■ **What you should do**:
Copy the lines of the material verbatim, from the line containing "Image resolution: width=1300" through the line containing "at that location.", with both of those lines included.

■ **Entries provided**:
========
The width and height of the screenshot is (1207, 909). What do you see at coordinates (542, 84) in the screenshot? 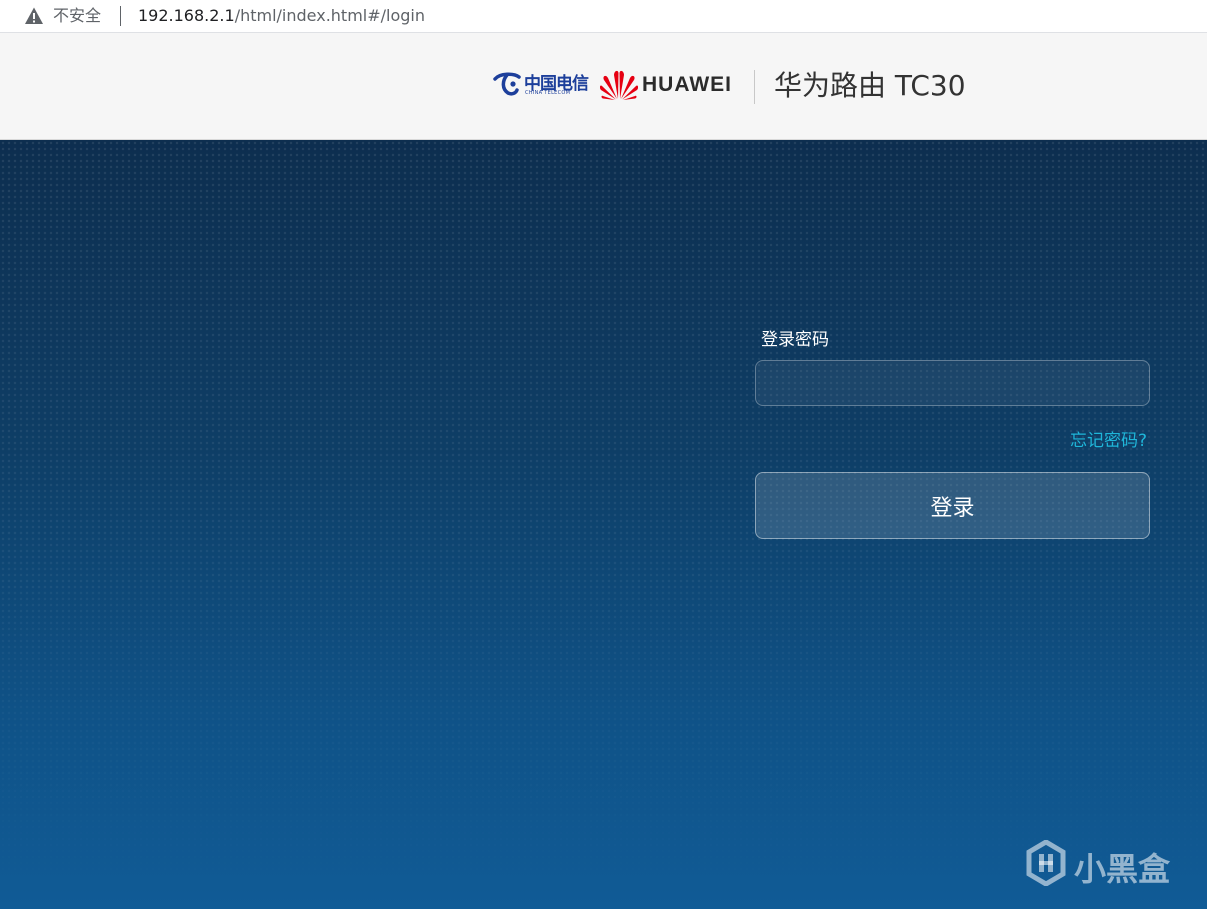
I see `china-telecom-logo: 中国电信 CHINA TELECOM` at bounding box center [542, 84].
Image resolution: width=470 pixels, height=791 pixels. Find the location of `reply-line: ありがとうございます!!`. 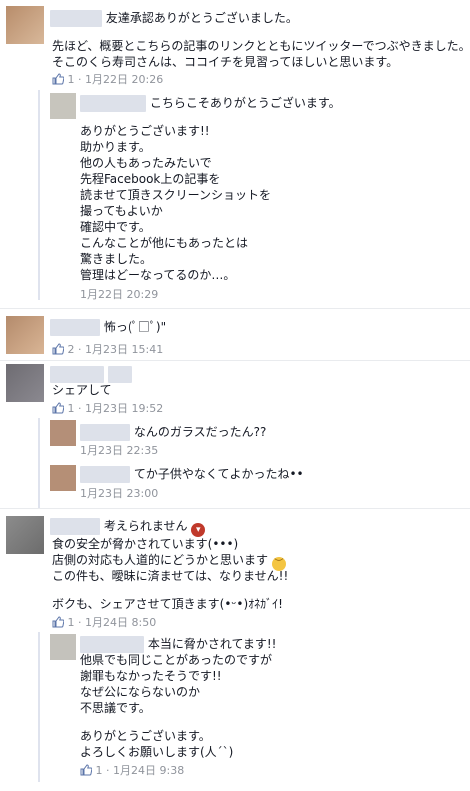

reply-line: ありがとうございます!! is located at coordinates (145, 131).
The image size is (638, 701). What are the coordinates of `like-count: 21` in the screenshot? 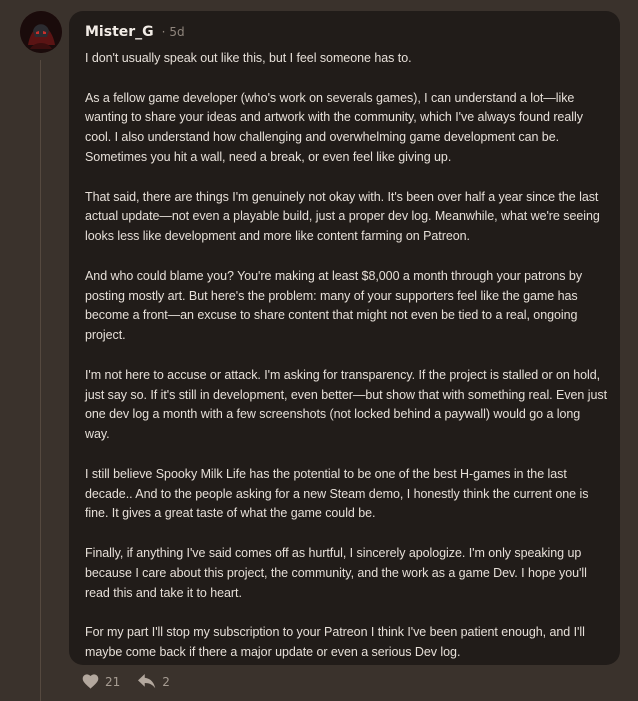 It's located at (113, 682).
========
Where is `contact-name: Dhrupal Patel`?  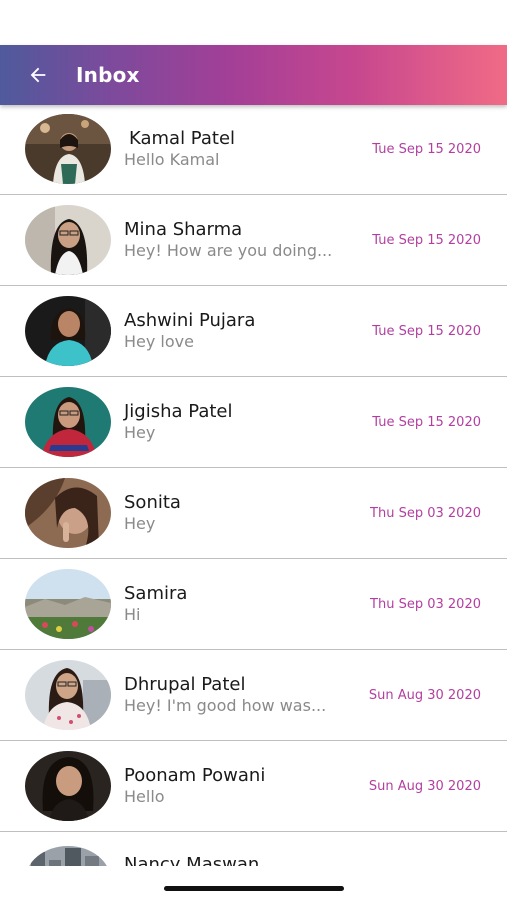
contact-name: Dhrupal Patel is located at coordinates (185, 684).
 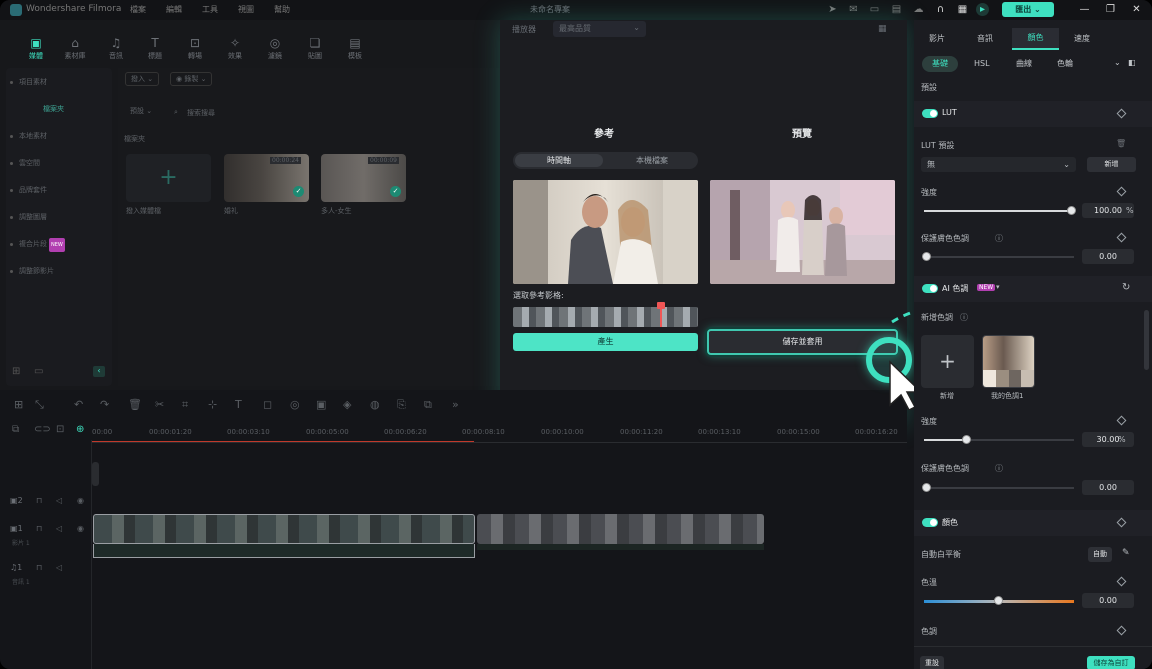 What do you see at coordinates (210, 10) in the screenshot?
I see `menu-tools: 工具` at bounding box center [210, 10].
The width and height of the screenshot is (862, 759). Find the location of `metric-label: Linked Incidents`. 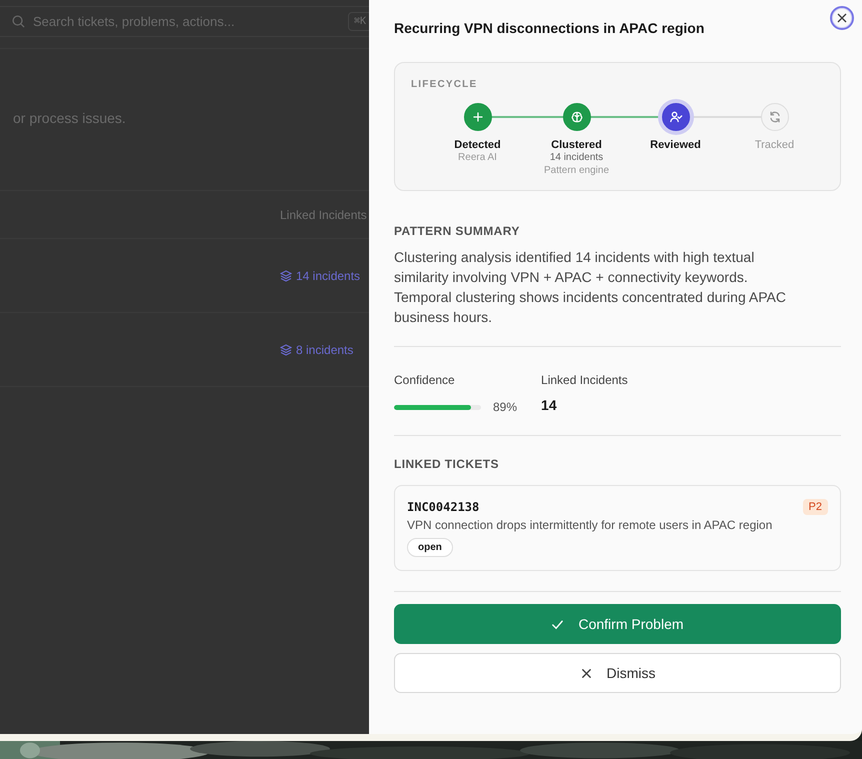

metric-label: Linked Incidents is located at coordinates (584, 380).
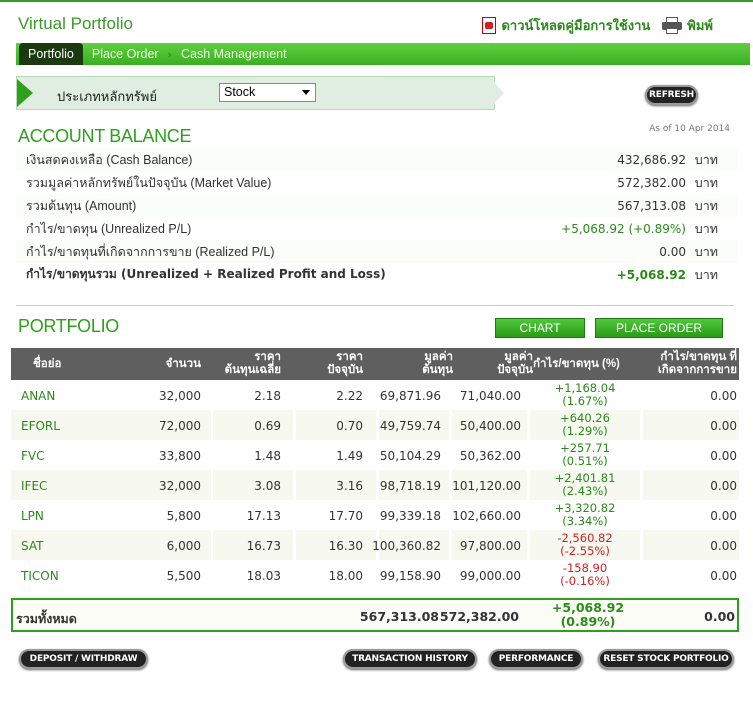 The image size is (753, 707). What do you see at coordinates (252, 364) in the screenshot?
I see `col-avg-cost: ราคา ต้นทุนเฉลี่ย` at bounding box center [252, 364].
========
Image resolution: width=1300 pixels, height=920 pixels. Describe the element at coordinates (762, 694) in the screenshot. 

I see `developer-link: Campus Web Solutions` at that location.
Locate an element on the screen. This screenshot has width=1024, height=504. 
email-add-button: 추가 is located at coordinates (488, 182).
========
■ **Result**:
Image resolution: width=1300 pixels, height=920 pixels. Describe the element at coordinates (762, 694) in the screenshot. 

I see `developer-link: Campus Web Solutions` at that location.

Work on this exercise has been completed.